Abingdon railway station was a station which served the town of Abingdon in Oxfordshire, England until 1963.

History

The station was built by the Abingdon Railway, a short branch line at which Abingdon was the terminus and only stop, although this was operated by the Great Western Railway (GWR) from opening on 2 June 1856. The station and yard were built to the broad gauge on land acquired from the Mayor and Aldermen of the Borough of Abingdon on 19 March 1856 at a cost of £472. Seven properties were demolished to make way for the station and yard, including the Plough Inn which was subsequently rebuilt at a different location. The approach to the station from Stert Street had gates and no public right of way was allowed. Station facilities consisted of a single platform covered by a timber train shed. A locomotive shed was built on land which was never formally conveyed to the railway, but later acquired by adverse possession.

The Abingdon Railway was absorbed by the GWR on 15 August 1904. The line passed on to the Western Region of British Railways on nationalisation in 1948, and was then closed to passengers by the British Railways Board in 1963. The branch continued to be used by freight trains (notably for MG Cars) and sporadic passenger excursions, the last of which took place in June 1984. It was also sometimes pressed into service as an overnight stabling point for the Royal Train during royal visits to Oxfordshire, in connection with which the train is known to have stopped at  station on at least one occasion.

Task material:
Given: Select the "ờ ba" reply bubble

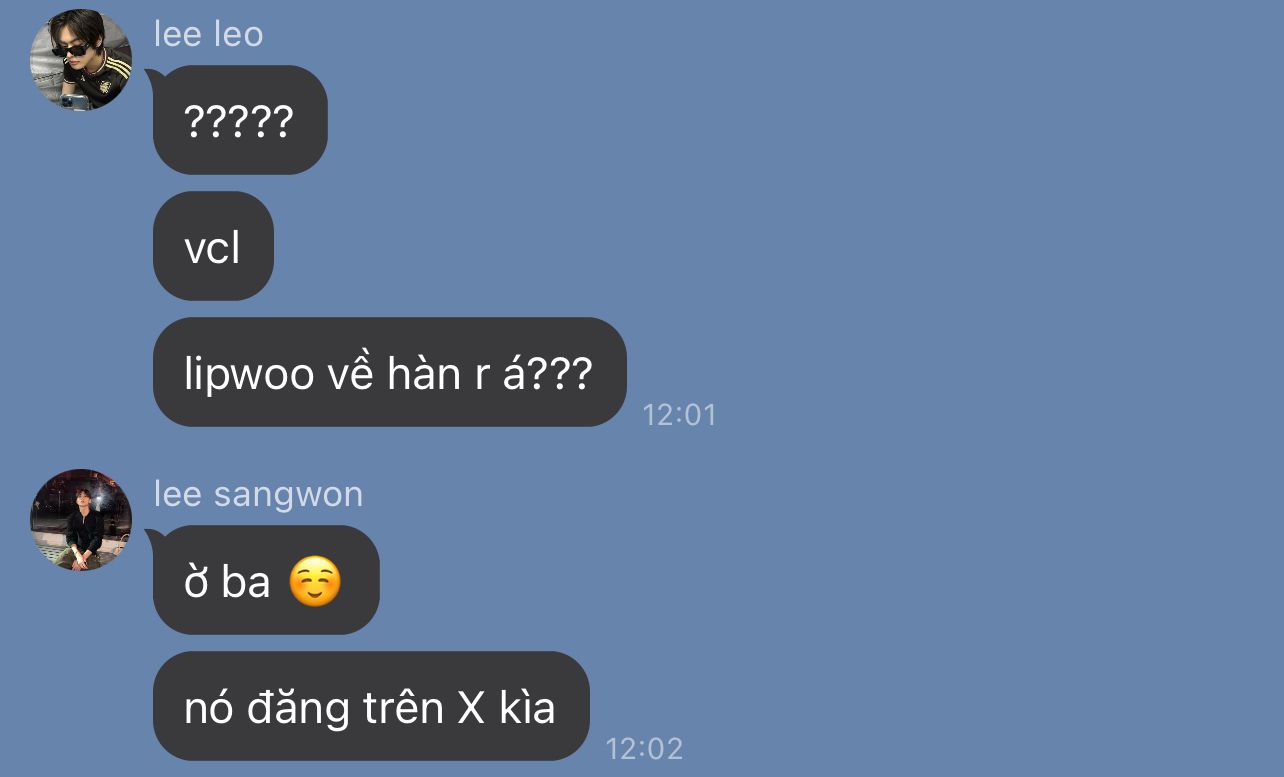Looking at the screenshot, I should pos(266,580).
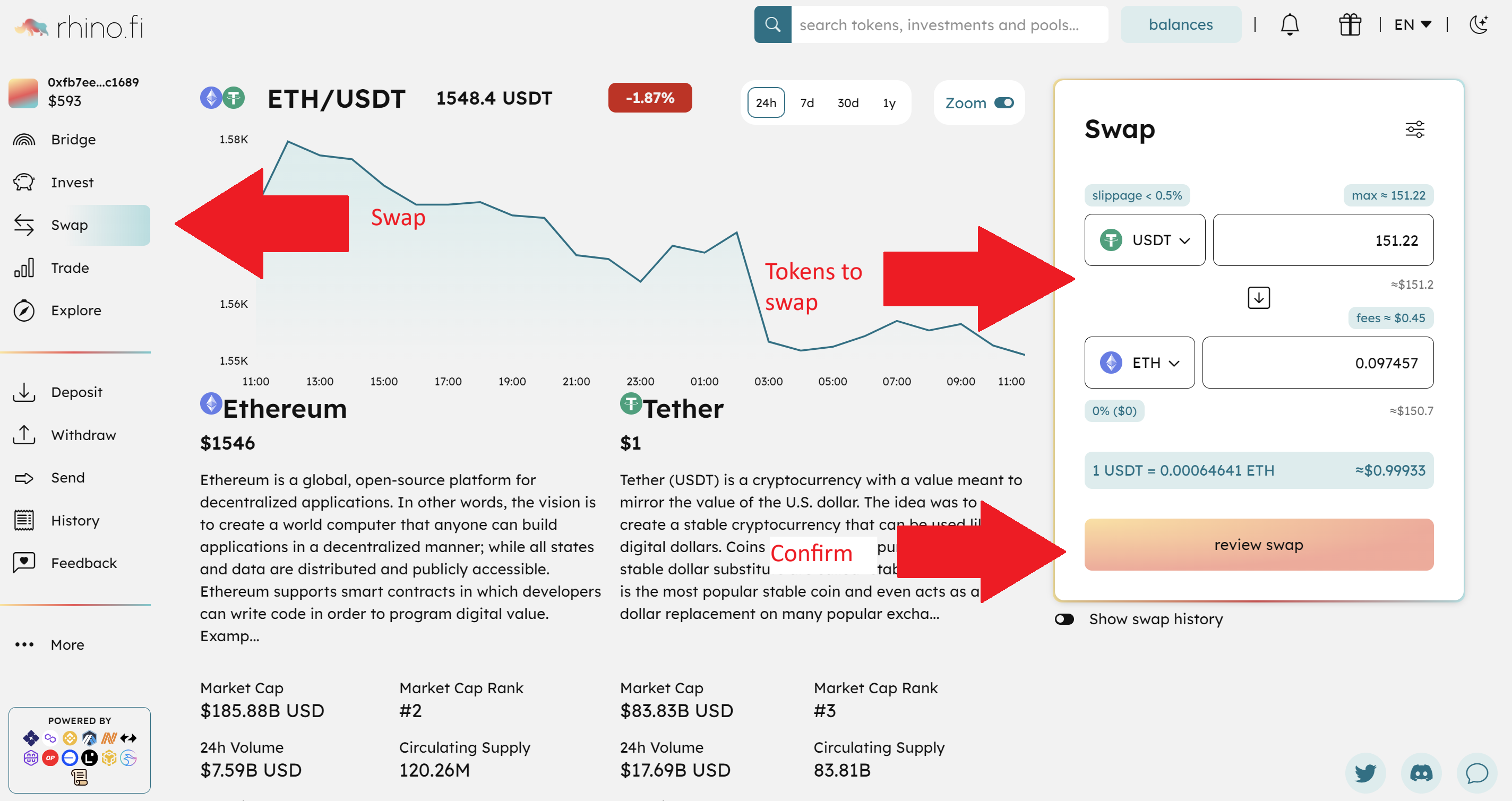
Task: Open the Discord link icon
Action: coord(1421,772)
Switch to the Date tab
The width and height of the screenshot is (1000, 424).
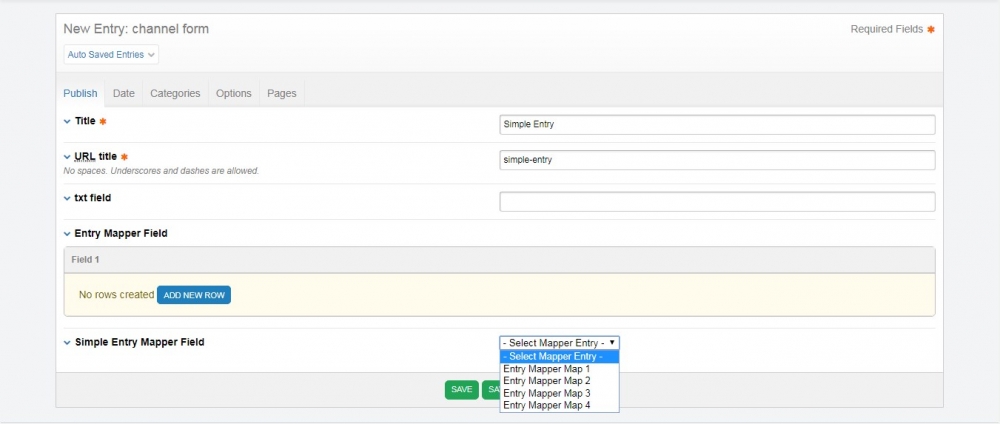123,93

Things to do:
(a) Copy from the Abingdon station text everything from "The Abingdon Railway was" down to "least one occasion.".
(b) Swap "Select" for "Tap" and give all the rows that follow the text again with nothing else changed. Leave the pictures out.

Responses in order:
(a)
The Abingdon Railway was absorbed by the GWR on 15 August 1904. The line passed on to the Western Region of British Railways on nationalisation in 1948, and was then closed to passengers by the British Railways Board in 1963. The branch continued to be used by freight trains (notably for MG Cars) and sporadic passenger excursions, the last of which took place in June 1984. It was also sometimes pressed into service as an overnight stabling point for the Royal Train during royal visits to Oxfordshire, in connection with which the train is known to have stopped at  station on at least one occasion.

(b)
Given: Tap the "ờ ba" reply bubble

Looking at the screenshot, I should pos(266,580).
Task: Open the Discord link icon
Action: coord(1421,772)
Switch to the Date tab
The width and height of the screenshot is (1000, 424).
123,93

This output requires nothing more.